Indigenous Renaissance – Naturalizing Indigenous Knowledge

Battiste, M., & Henderson, J. S. Y. (2009). Naturalizing indigenous knowledge in eurocentric education. Canadian Journal of Native Education, 32(1), 5-18.

This article is primarily focused on how indigenous languages are a source of indigenous knowledge. For those of you interested in the study and preservation of indigenous languages, I highly recommend this article. Its positive and powerful diction is infectious – the article will get you excited about the “Indigenous Renaissance”.

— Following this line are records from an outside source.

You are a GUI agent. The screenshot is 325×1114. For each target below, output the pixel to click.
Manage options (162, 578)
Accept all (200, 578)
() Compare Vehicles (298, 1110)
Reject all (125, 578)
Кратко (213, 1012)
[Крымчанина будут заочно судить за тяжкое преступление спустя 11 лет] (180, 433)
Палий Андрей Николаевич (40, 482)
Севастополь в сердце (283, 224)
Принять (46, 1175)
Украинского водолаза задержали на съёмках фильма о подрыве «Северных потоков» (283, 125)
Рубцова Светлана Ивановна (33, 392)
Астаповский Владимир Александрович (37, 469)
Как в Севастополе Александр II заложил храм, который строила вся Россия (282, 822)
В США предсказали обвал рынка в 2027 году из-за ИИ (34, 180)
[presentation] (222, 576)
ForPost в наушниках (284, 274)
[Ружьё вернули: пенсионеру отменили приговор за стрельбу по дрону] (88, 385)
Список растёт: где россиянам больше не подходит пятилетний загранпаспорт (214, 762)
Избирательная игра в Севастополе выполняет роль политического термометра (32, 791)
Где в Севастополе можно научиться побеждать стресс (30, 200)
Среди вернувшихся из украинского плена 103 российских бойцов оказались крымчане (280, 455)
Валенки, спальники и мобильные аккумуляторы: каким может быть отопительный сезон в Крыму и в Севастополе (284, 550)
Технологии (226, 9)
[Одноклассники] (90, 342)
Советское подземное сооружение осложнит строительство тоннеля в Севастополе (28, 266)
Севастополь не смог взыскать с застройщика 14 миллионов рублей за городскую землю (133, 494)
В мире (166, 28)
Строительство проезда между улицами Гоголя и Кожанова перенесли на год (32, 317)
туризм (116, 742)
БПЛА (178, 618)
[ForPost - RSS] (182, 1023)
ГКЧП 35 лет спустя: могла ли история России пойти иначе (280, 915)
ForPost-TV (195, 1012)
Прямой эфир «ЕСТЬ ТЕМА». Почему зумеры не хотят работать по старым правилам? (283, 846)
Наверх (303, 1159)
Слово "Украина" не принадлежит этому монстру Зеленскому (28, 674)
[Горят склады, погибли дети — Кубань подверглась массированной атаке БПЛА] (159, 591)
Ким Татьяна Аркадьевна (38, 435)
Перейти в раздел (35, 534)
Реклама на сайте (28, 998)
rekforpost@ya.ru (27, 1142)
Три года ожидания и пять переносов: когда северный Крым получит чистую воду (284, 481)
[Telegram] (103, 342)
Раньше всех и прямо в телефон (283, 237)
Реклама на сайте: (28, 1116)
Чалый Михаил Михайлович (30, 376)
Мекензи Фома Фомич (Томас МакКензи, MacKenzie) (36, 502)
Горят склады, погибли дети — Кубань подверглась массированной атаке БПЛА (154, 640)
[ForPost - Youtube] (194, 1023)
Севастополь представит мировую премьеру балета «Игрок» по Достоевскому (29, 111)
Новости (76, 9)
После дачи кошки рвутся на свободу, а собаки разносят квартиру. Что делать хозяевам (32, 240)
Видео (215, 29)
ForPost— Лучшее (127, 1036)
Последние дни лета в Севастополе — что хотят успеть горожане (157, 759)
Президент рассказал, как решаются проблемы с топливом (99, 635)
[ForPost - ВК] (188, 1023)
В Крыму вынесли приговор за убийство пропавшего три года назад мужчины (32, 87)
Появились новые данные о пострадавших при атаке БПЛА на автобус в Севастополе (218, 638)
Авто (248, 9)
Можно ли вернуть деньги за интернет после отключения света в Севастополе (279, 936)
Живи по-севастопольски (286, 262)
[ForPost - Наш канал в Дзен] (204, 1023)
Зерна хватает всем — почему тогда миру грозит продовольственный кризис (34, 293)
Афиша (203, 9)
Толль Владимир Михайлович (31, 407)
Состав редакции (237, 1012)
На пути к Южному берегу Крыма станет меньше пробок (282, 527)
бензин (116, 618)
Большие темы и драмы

There’s another reason this article is exciting, too; remember the previous discussion thread where we discussed the idea that some math (i.e. straight lines as the shortest route from A – B) was contradictory to Indigenous knowledge? That inspired me to learn more about ways in which the curriculum was Eurocentric, and this article speaks to that. The authors assert the idea that “through its applications and teachings, [Eurocentric knowledge] has long ignored, neglected, or rejected Indigenous knowledge as primitive, barbaric, and inferior, centering and privileging European methodologies and perspectives” (6). That idea is not new, but this article goes further, exemplifying ways that teachers can avoid these harmful practices. It concludes with concrete suggestions for teachers who want their classrooms to be more culturally inclusive, creating “potential for Aboriginal and non-Aboriginal learners in trans-systemic ways that European knowledge alone cannot do” (13).